- [Required work]: Return the entries below word for word. No picture belongs in the copy.

- [Records to use]:
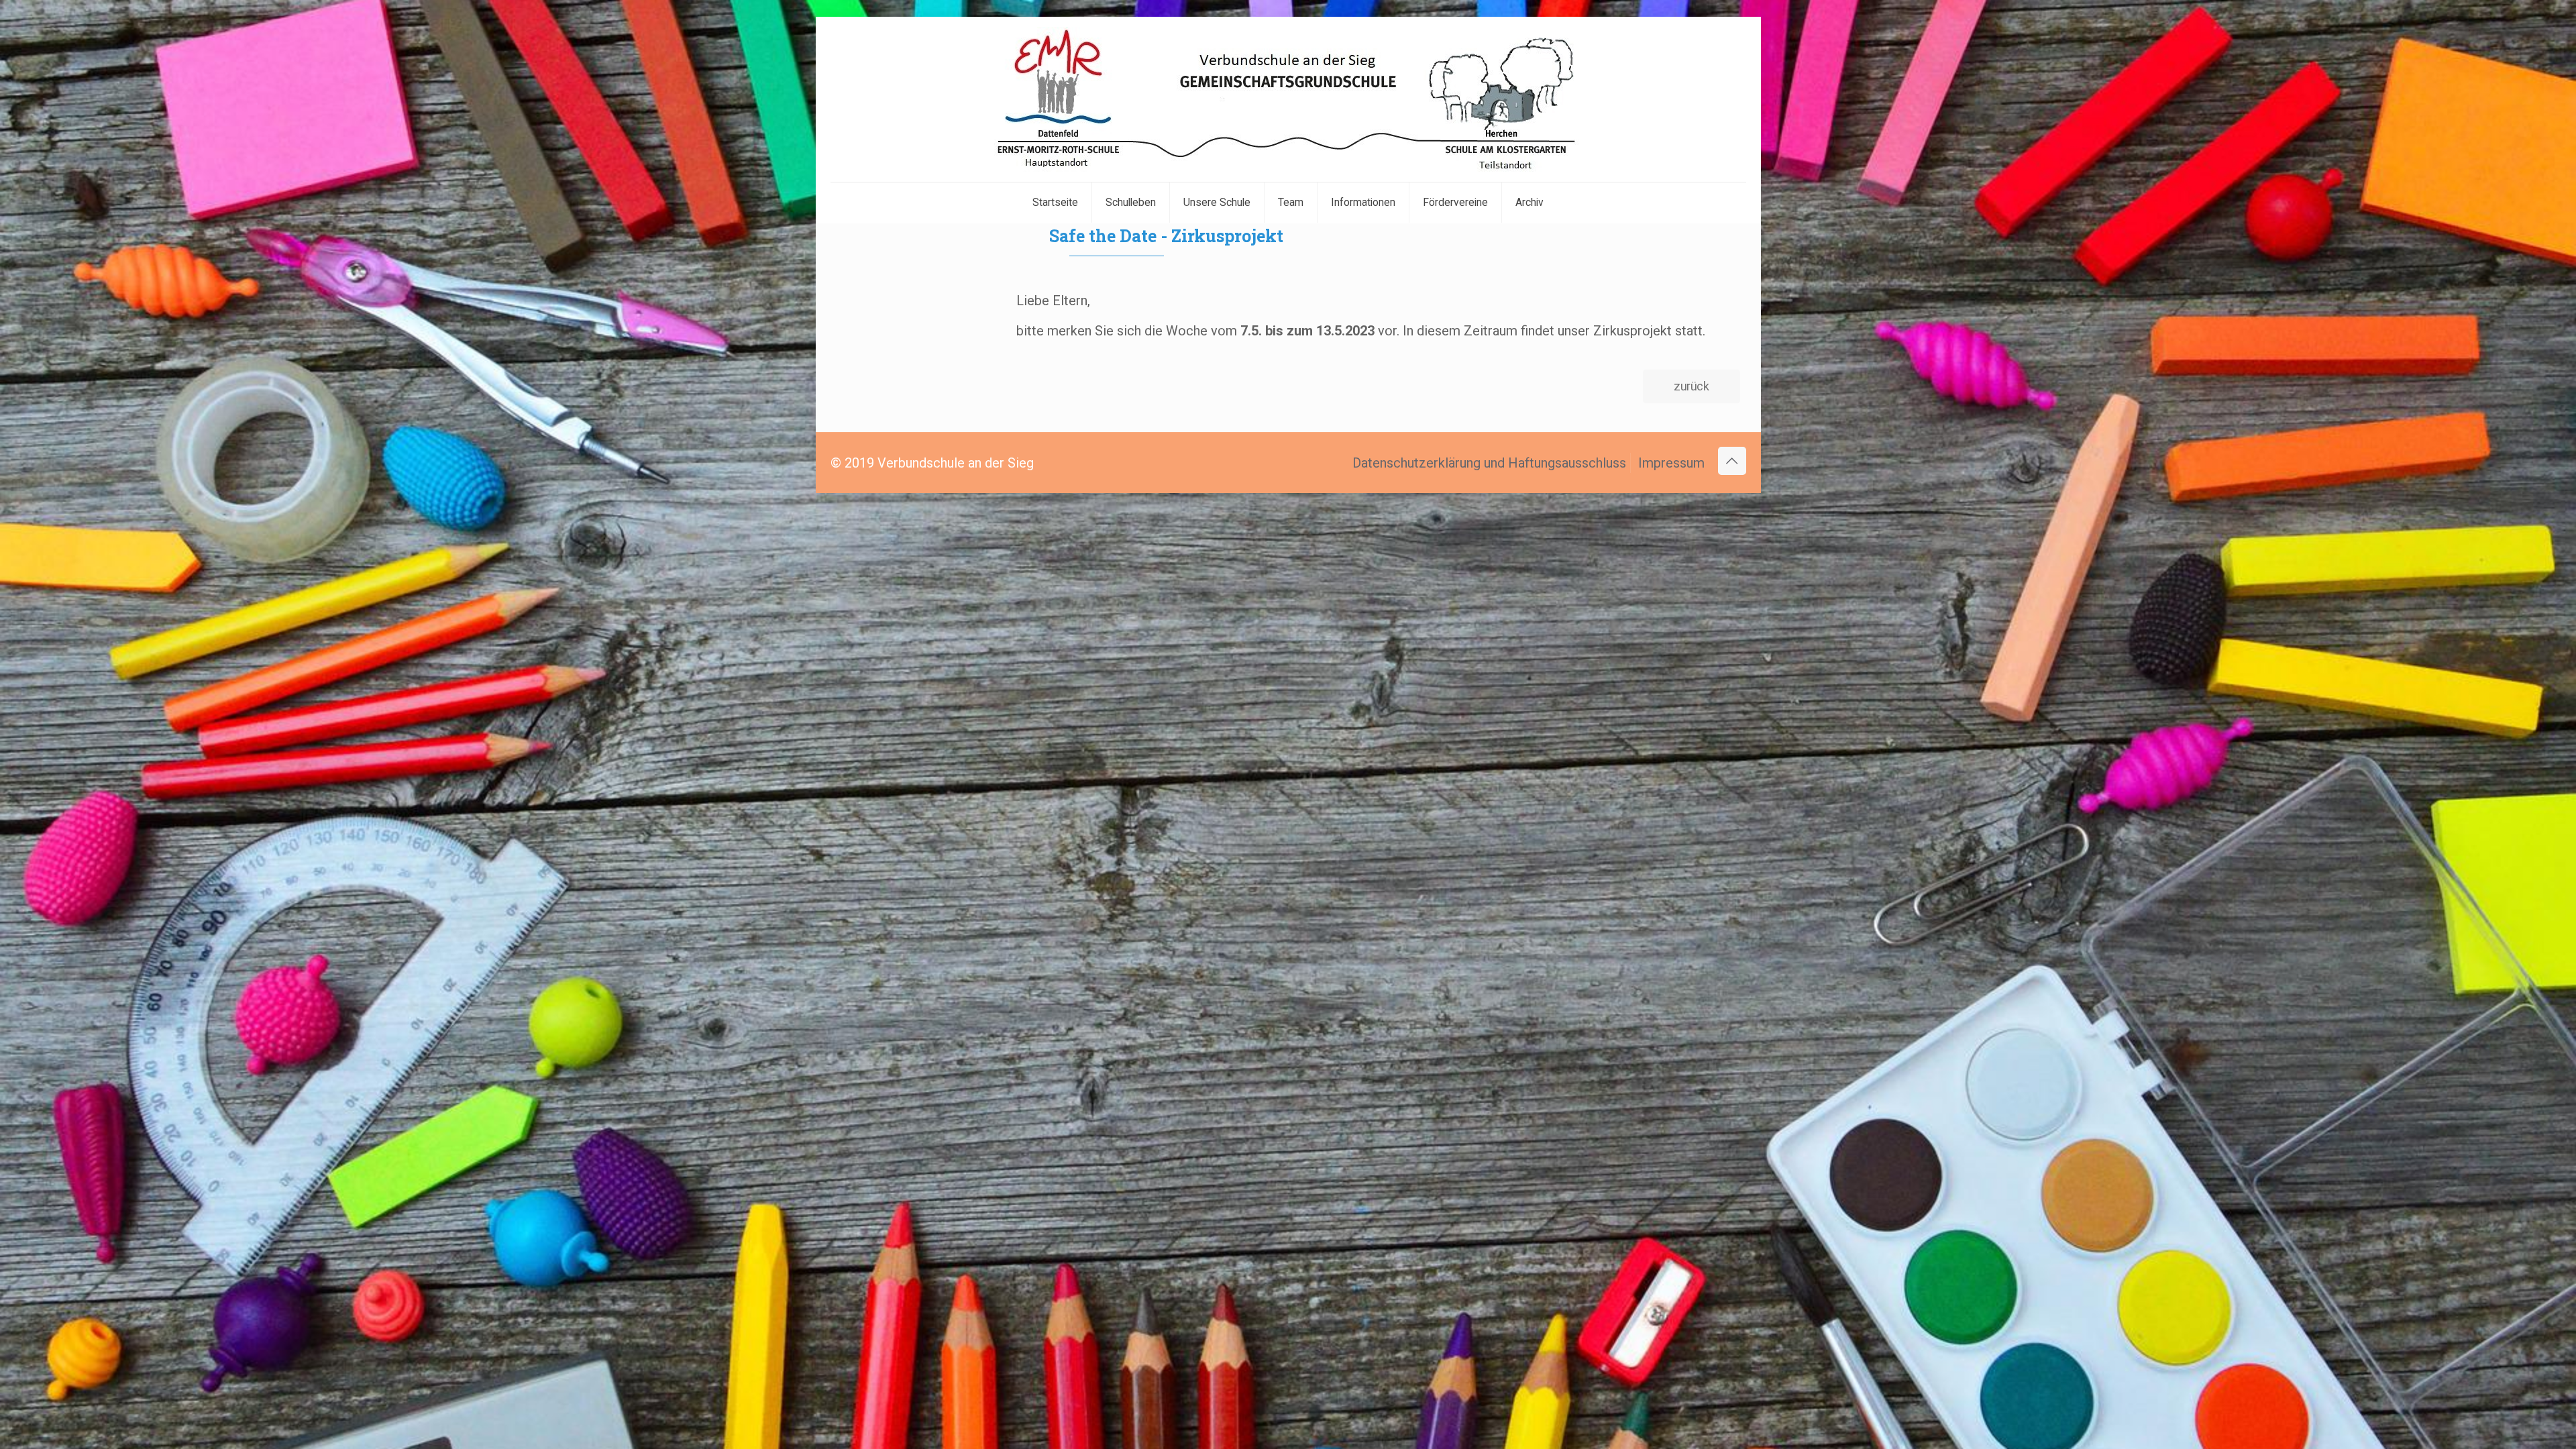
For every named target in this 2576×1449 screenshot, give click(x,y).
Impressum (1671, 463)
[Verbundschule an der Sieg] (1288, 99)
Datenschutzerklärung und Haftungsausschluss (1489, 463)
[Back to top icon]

- [Final answer]:
For every named target in this 2576×1449 screenshot, give click(x,y).
Impressum (1671, 463)
[Verbundschule an der Sieg] (1288, 99)
Datenschutzerklärung und Haftungsausschluss (1489, 463)
[Back to top icon]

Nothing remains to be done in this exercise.